Modern dünyada, muhalefet partilerinin asli görevi, fiili
varlığıyla iktidarı meşrulaştırmak ve doğallaştırmak değil; iktidarın
politikalarına alternatif sunarak, iktidarı değiştirebilmektir. Ancak Türk
demokrasi tarihi muhalefetin, iktidarın anlamlar dünyasındaki negatif anlamları
dışında, farklı anlamlar ifade edemediği bir siyasal konjonktür yaratmıştır.
Temsili demokrasinin ortaya çıkması ve dünya ölçeğindeki
gelişimi oldukça karmaşık, uzunca bir süreç izlemiştir. Batı’da Magna Carta,
Coğrafi Keşifler, Rönesans ve Reform hareketleri, Sanayi Devrimi, Aydınlanma
düşüncesi ile İngiliz, Amerikan ve Fransız Devrimleri egemenlik kaynağının
halka ait olduğu düşüncesinin ortaya çıkmasına ve gelişimine önemli katkılar
sağlamıştır.
Modern dönemdeki bu gelişmeler genel ve eşit oy ilkesinin
geçerli olduğu, siyasal iktidarın seçimle belirlendiği demokrasi düşünce ve
uygulamalarının derinleşmesini ve dünya ölçeğinde yaygınlaşmasını sağlamıştır.

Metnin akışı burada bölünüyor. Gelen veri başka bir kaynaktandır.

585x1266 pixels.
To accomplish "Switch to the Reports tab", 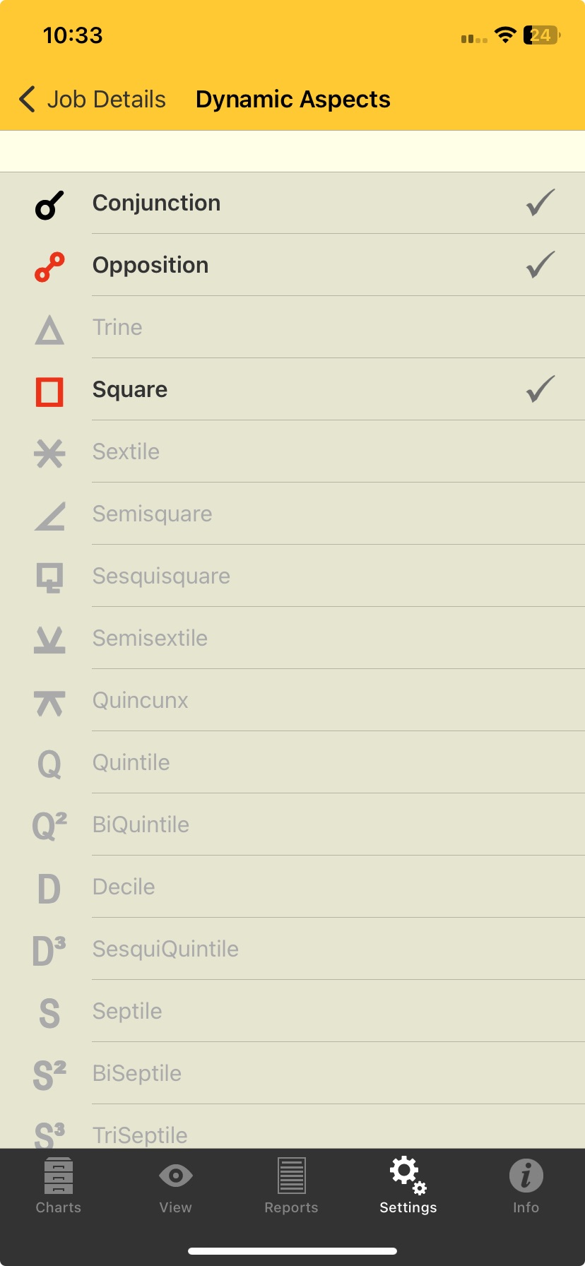I will pyautogui.click(x=291, y=1187).
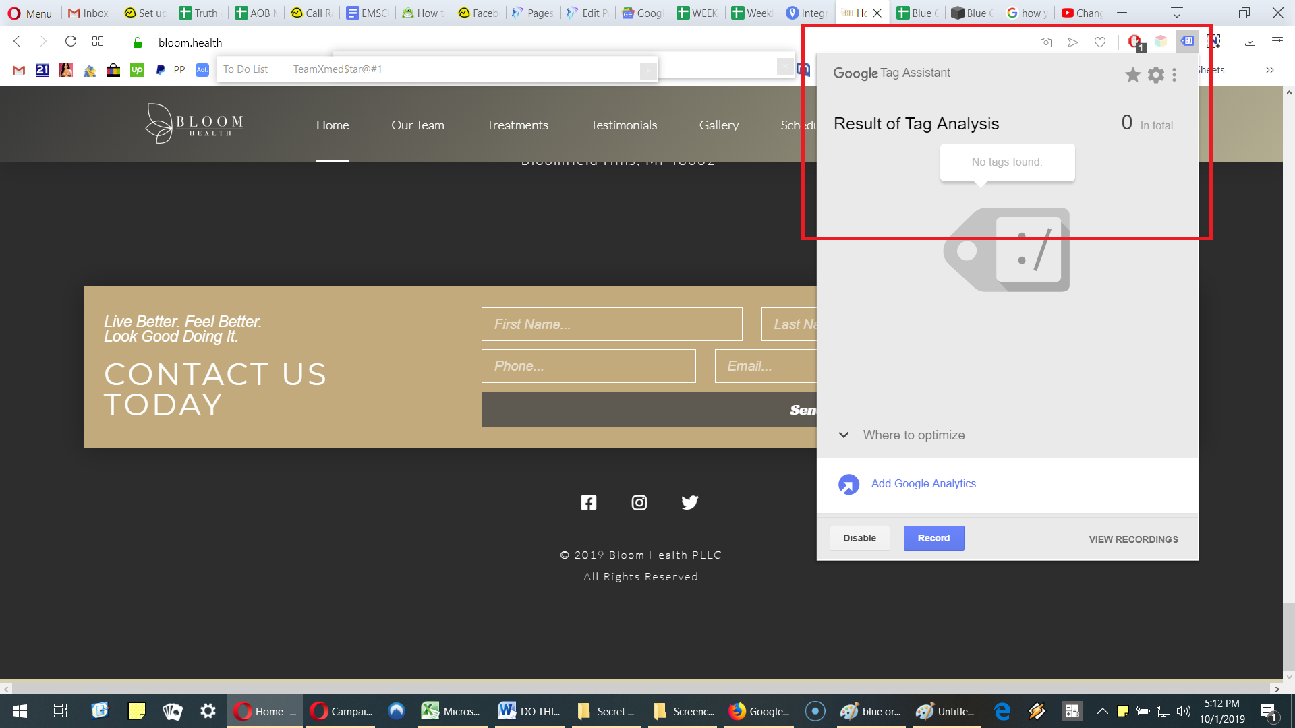The width and height of the screenshot is (1295, 728).
Task: Open Add Google Analytics link
Action: pos(923,484)
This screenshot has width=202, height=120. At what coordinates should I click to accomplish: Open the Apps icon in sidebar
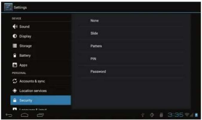tap(15, 65)
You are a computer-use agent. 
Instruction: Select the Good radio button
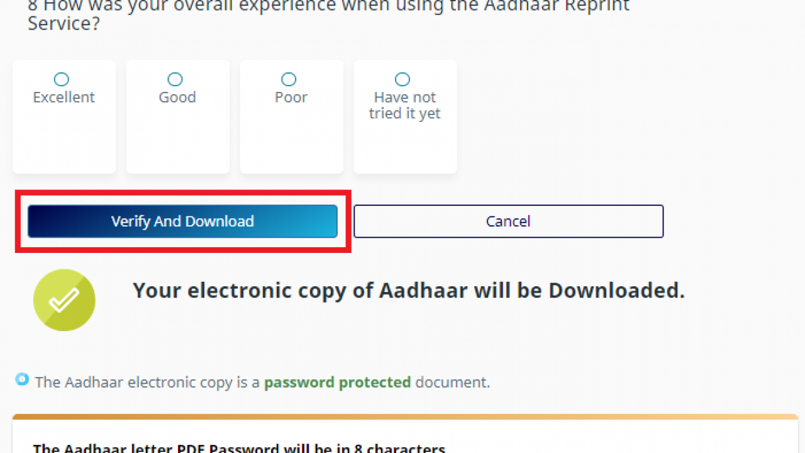point(175,79)
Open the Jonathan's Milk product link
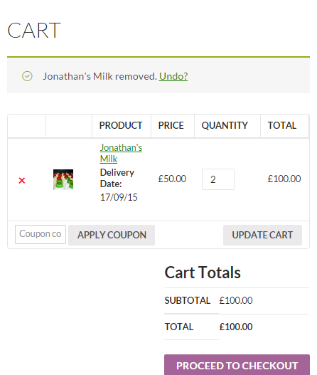The width and height of the screenshot is (317, 375). [121, 153]
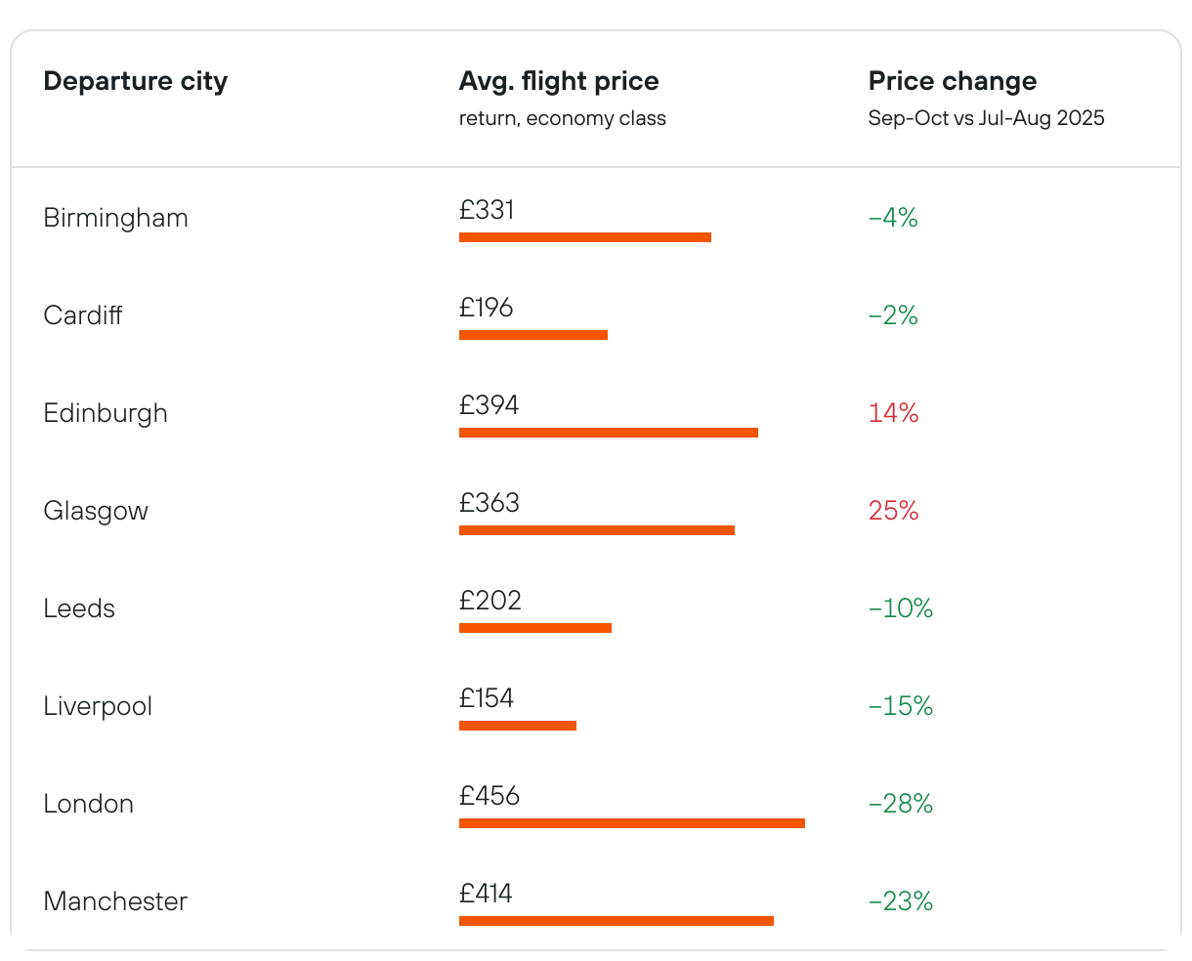
Task: Click the −23% Manchester price change
Action: pyautogui.click(x=900, y=901)

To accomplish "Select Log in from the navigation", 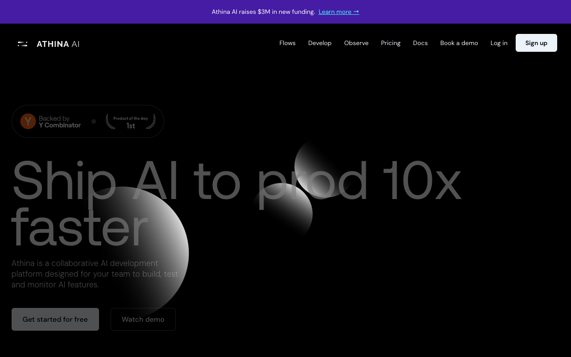I will click(499, 43).
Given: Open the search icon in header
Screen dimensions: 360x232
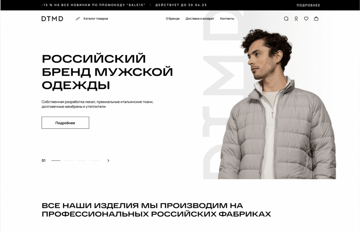Looking at the screenshot, I should 286,19.
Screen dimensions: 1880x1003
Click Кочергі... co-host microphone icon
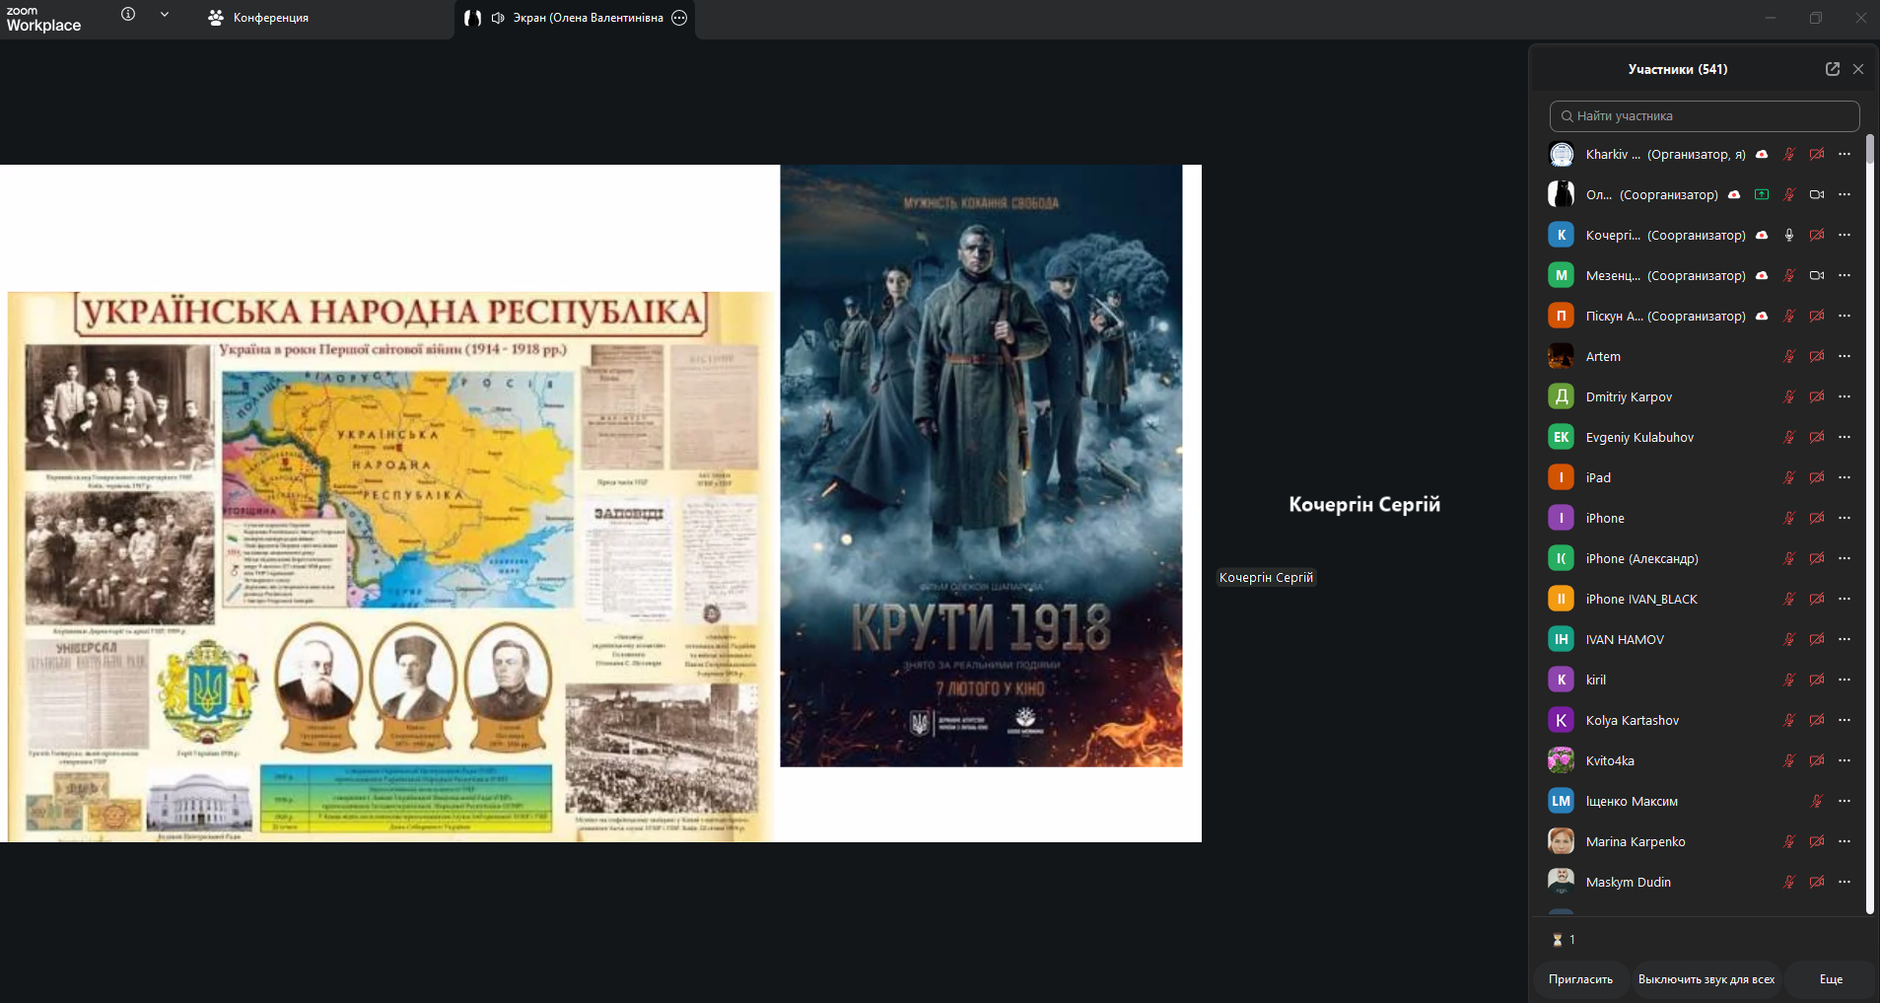[1789, 235]
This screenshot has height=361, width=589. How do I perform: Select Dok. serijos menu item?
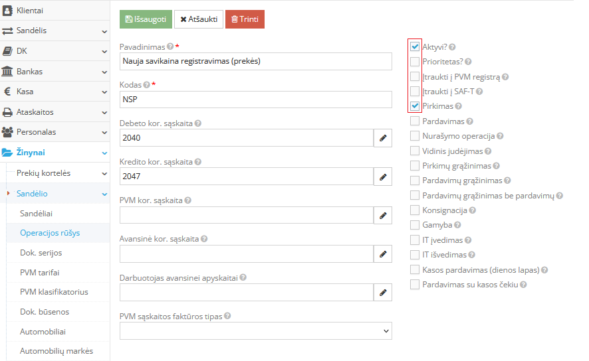[x=41, y=253]
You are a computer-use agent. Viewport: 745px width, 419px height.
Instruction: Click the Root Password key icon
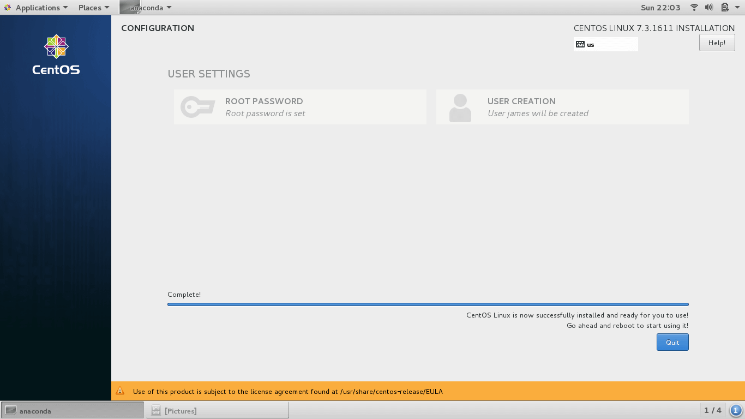[x=197, y=107]
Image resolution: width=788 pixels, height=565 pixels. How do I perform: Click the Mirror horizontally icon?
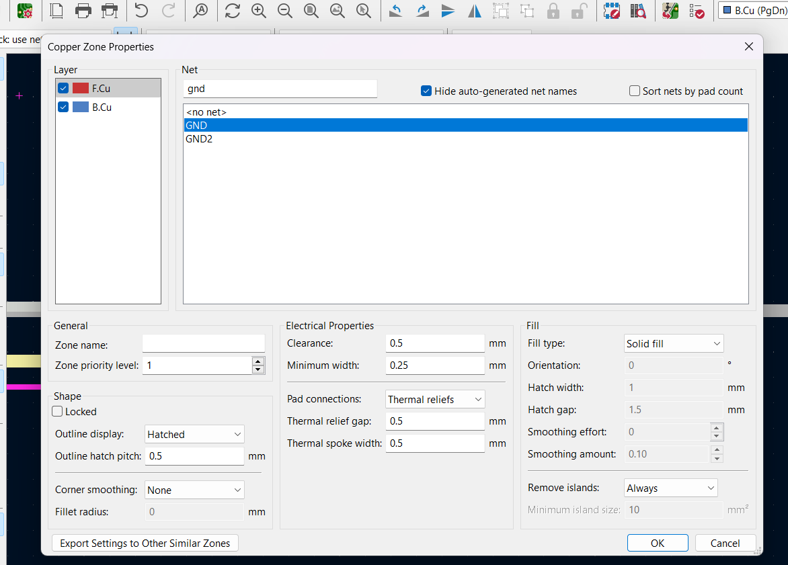tap(475, 11)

Demokrasiyi diğer düşüncelerden ayıran önemli unsurlardan
birisi muhalefet düşüncesine ve muhalif hareketlere olumlu yaklaşımı olmuştur.
Zamanla demokrasi ile muhalefet birbirinin olmazsa olmazları
kabul edilmiştir. Muhalefet kavramı düşünce ve kurum olarak geniş bir kapsama
sahip olmasına karşın temsili demokrasilerde siyasal partilerce yapılan
muhalefet öne çıkmıştır
İktidar olma bütün rejimlerde olduğu gibi demokrasilerde
nihai süreçtir. Özgür muhalefet ise sadece demokrasilerde vardır. Demokratik
yönetimlerde siyasal iktidar karşısında hep bir muhalefetin var olması dışında
siyasal muhalefet ile demokrasi arasında bir birinin varlığını tamamlama ve
sürdürülebilirliği hususunda bir iç içelik durumu söz konusudur.
Siyasal muhalefet demokrasinin varlığı ve sürdürülebilirliği
için ne kadar gerekli ise siyasal muhalefet için de demokrasi o kadar
gereklidir.
Batılı terminolojideki anlamıyla gelişen muhalefet,
demokratik teoriyle ilişkili ve sistem içinde özel bir anlam ve yapı
kazanmıştır. Temsili demokrasinin yaygınlaşması, toplumdaki çok sesliliğin
görünür kılınması ve yaşaması, siyasal iktidarın denetlenmesi ve gücünün
sınırlandırılması ve toplumdaki siyasi dengenin kurulabilmesine yönelik çabalar
siyasal partilerin siyasal alandaki önemini artırmıştır.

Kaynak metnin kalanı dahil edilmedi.